> [Prompt]:
What you should give back is every line from the one containing "This screenshot has height=924, width=1305." through the last line of the records below, word for word and without pictures.

> [Supplied information]:
☆ ☆ ☆ ☆
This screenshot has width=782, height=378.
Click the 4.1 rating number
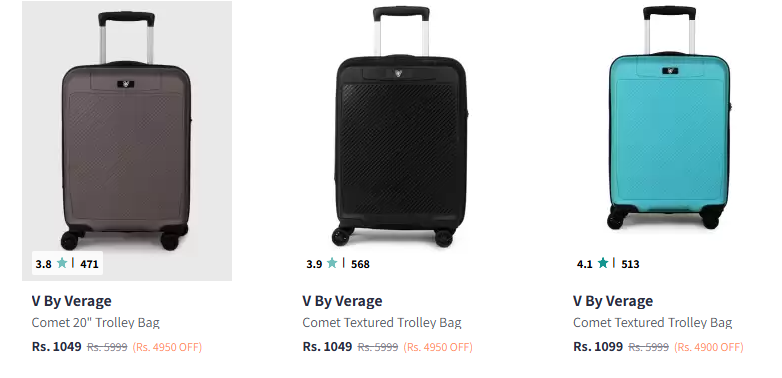tap(585, 264)
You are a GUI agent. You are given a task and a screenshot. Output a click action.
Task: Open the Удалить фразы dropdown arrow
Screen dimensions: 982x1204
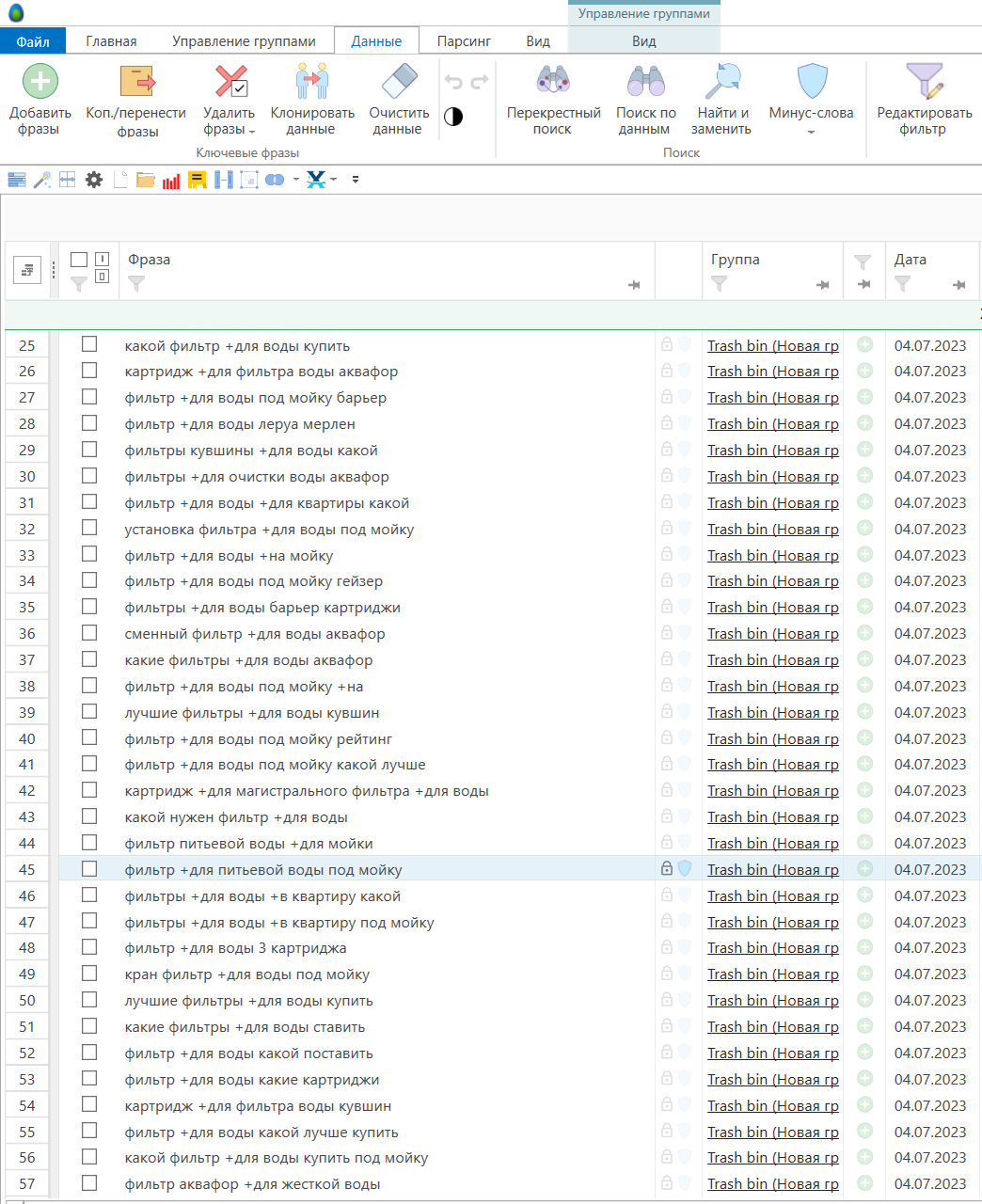252,132
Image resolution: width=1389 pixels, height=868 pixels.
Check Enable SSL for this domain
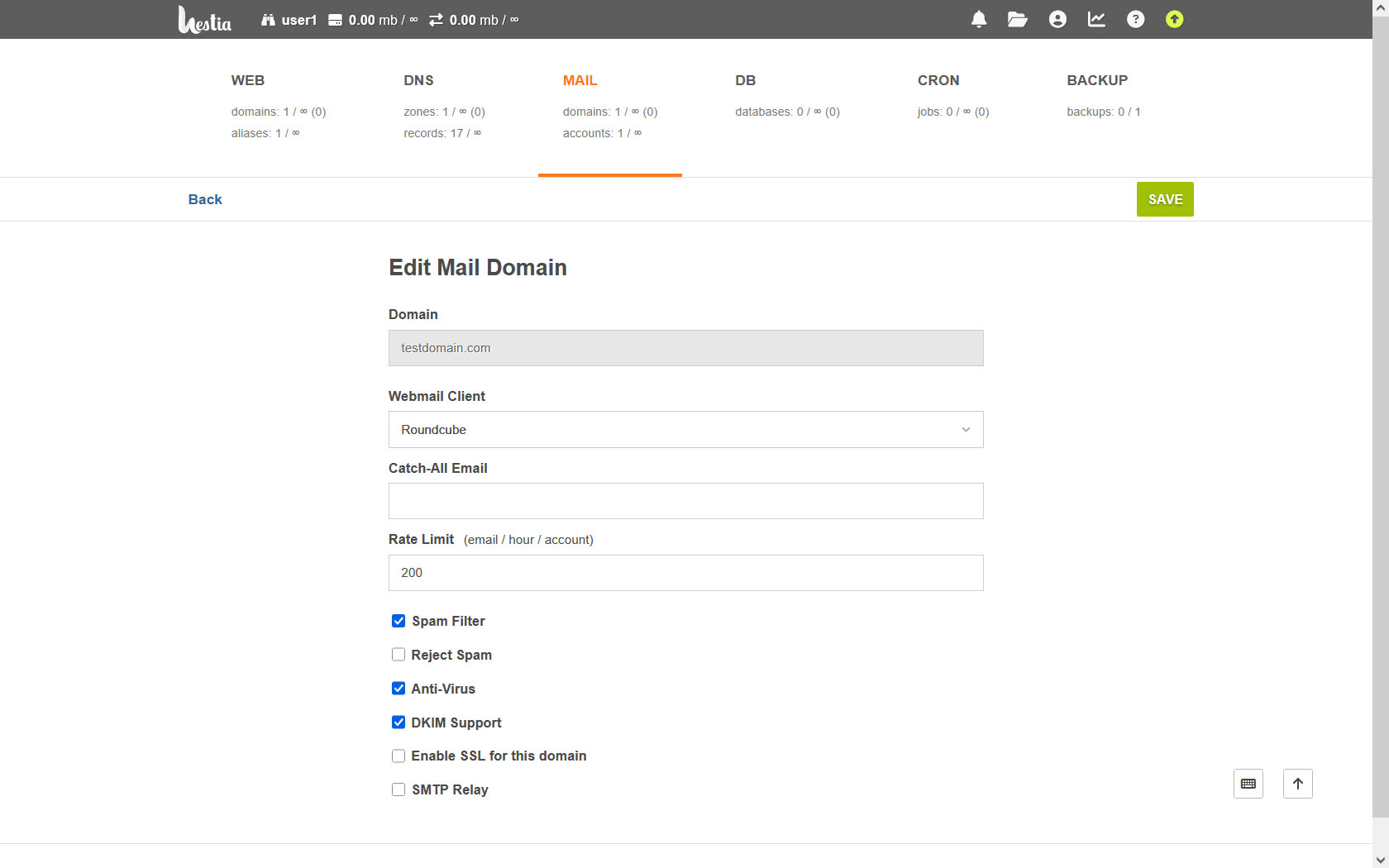point(399,756)
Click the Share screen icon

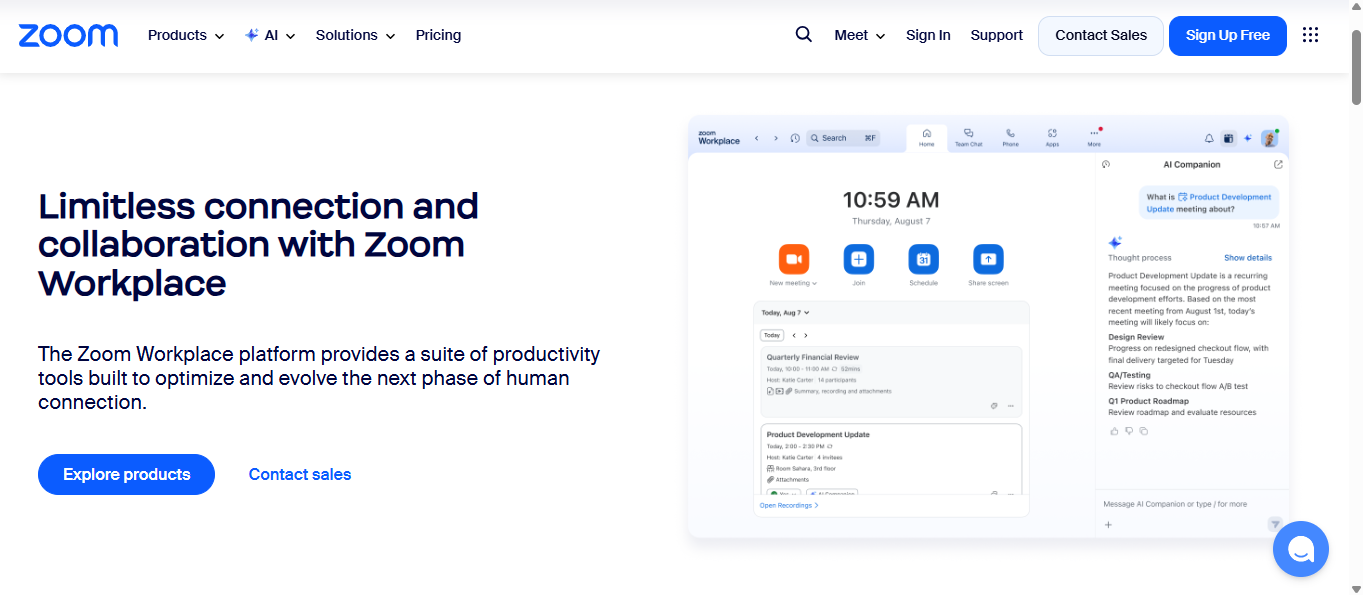tap(988, 259)
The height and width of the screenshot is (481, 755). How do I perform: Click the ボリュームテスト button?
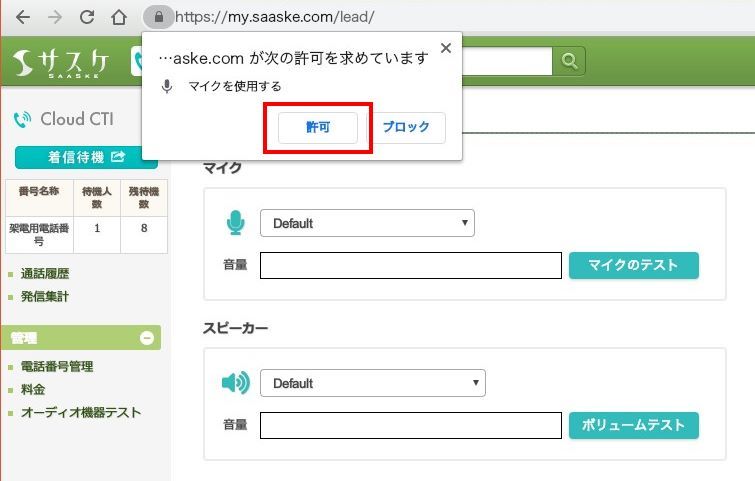pyautogui.click(x=633, y=425)
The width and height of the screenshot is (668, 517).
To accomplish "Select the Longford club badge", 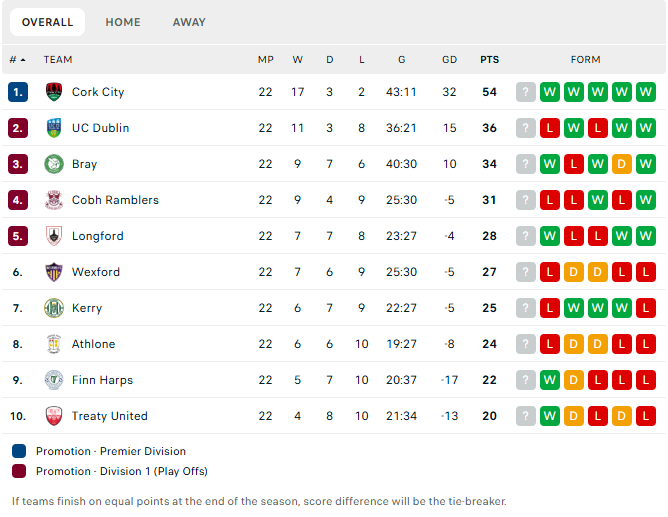I will (x=54, y=236).
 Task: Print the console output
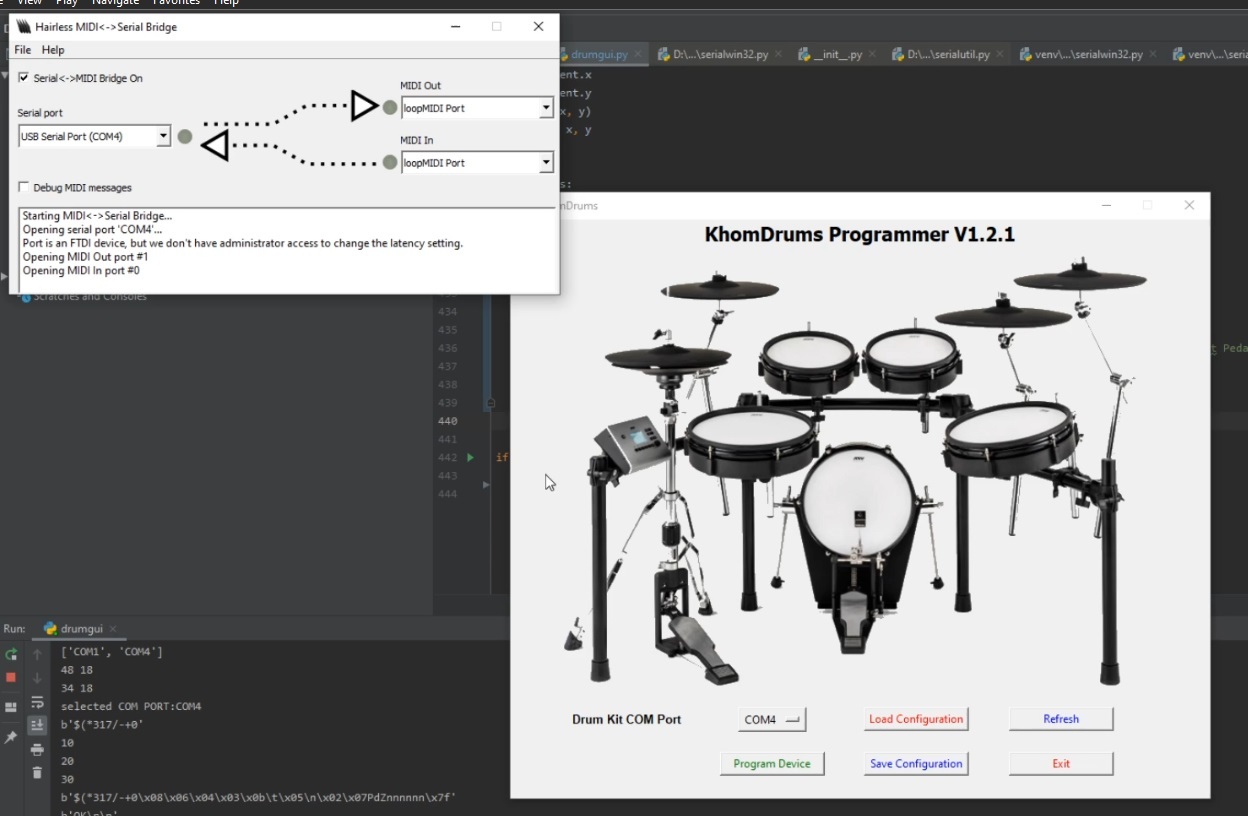point(37,749)
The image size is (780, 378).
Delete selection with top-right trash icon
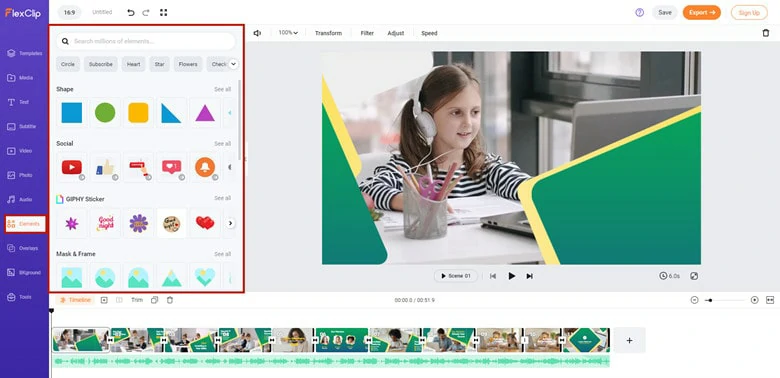766,33
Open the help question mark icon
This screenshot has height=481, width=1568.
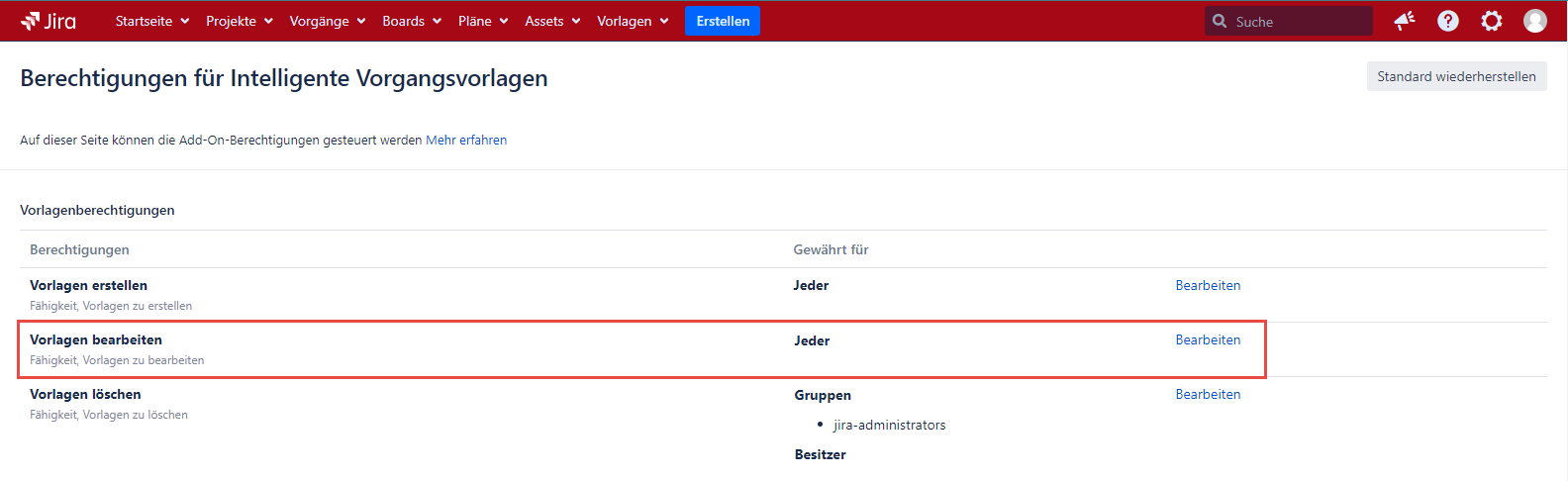(1447, 21)
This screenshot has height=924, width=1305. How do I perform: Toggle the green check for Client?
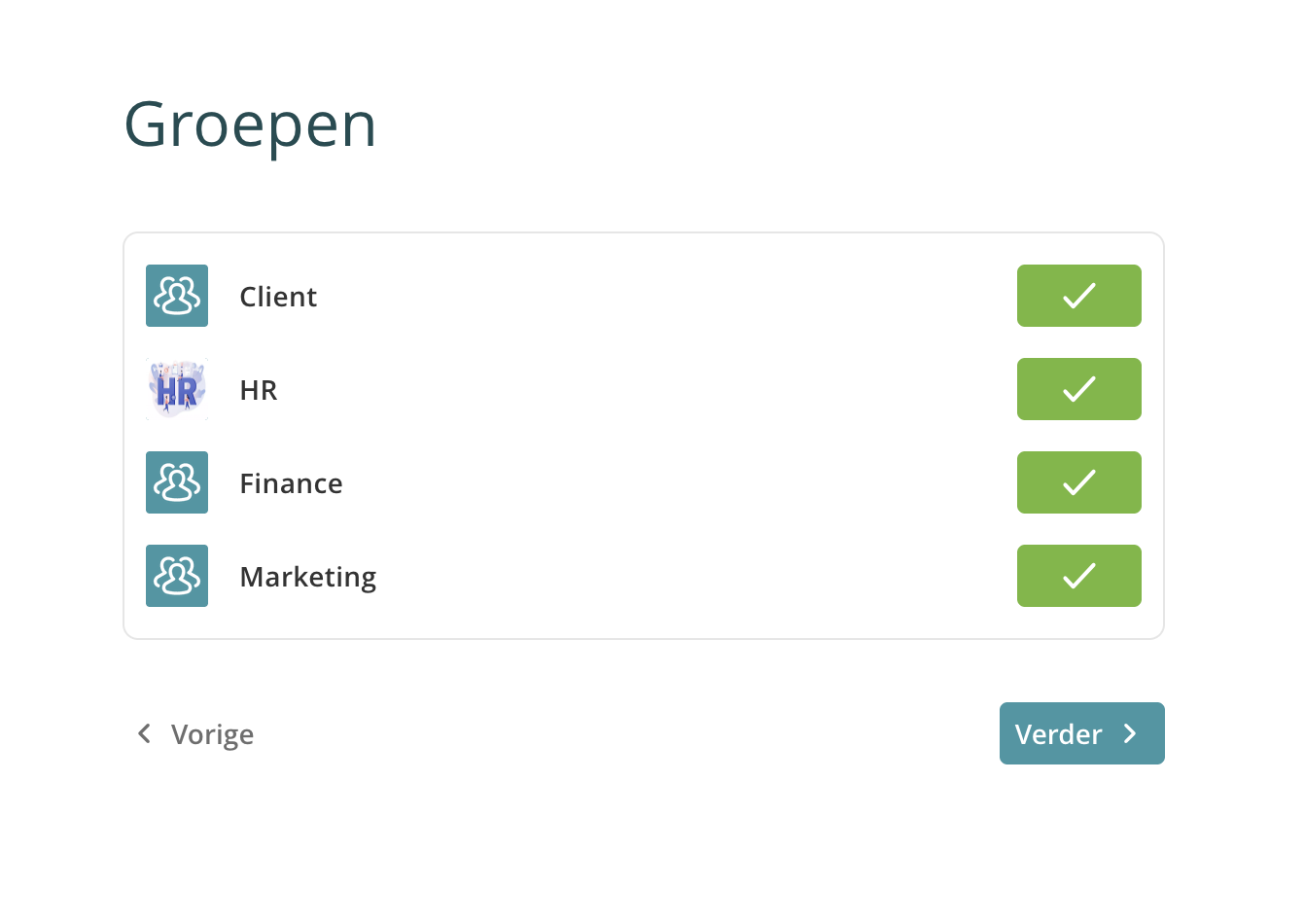[x=1079, y=296]
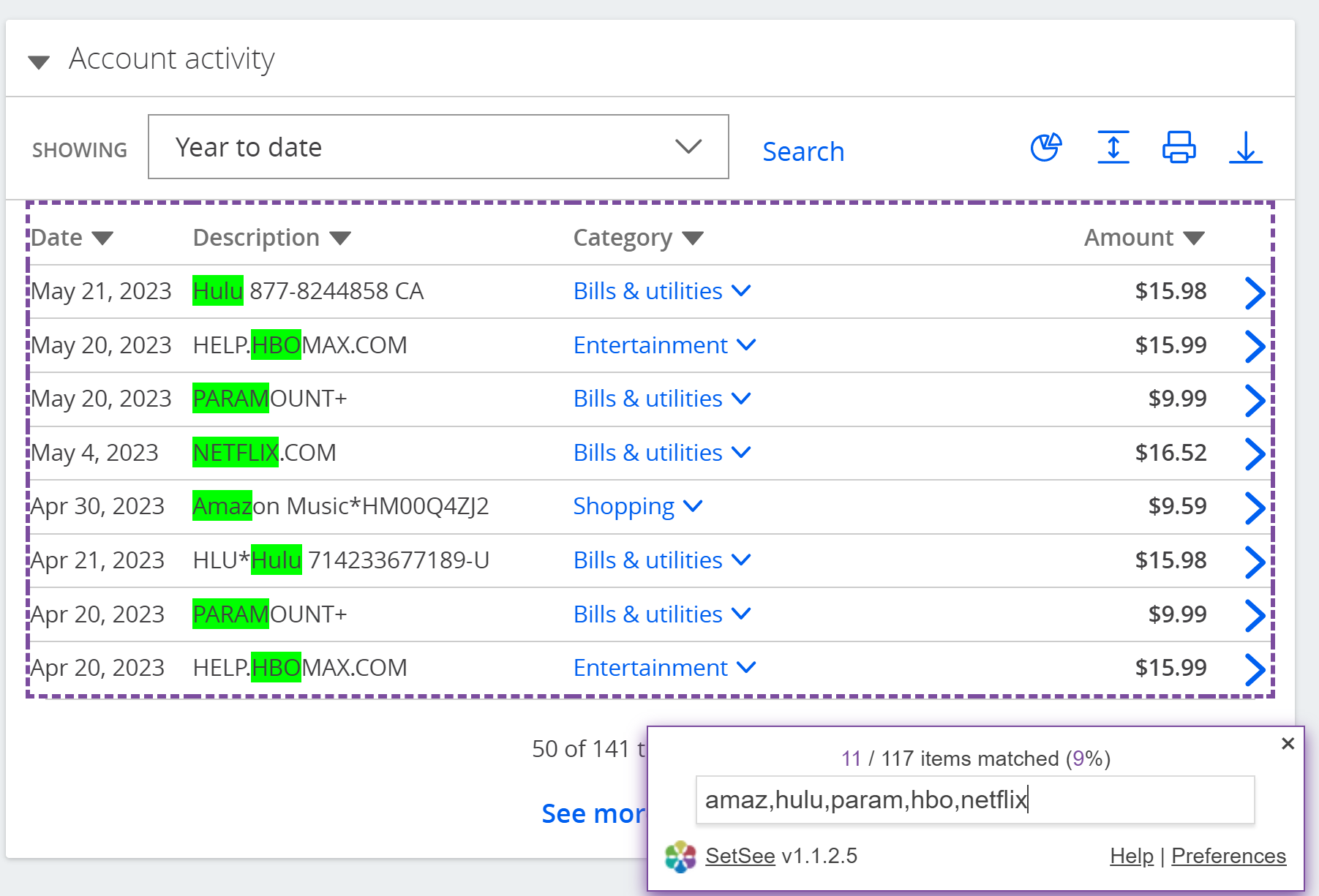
☆ ☆ ☆ ☆
> [Solution for this task]:
This screenshot has height=924, width=1305. How do I perform: Toggle the green check for Client?
[x=1079, y=296]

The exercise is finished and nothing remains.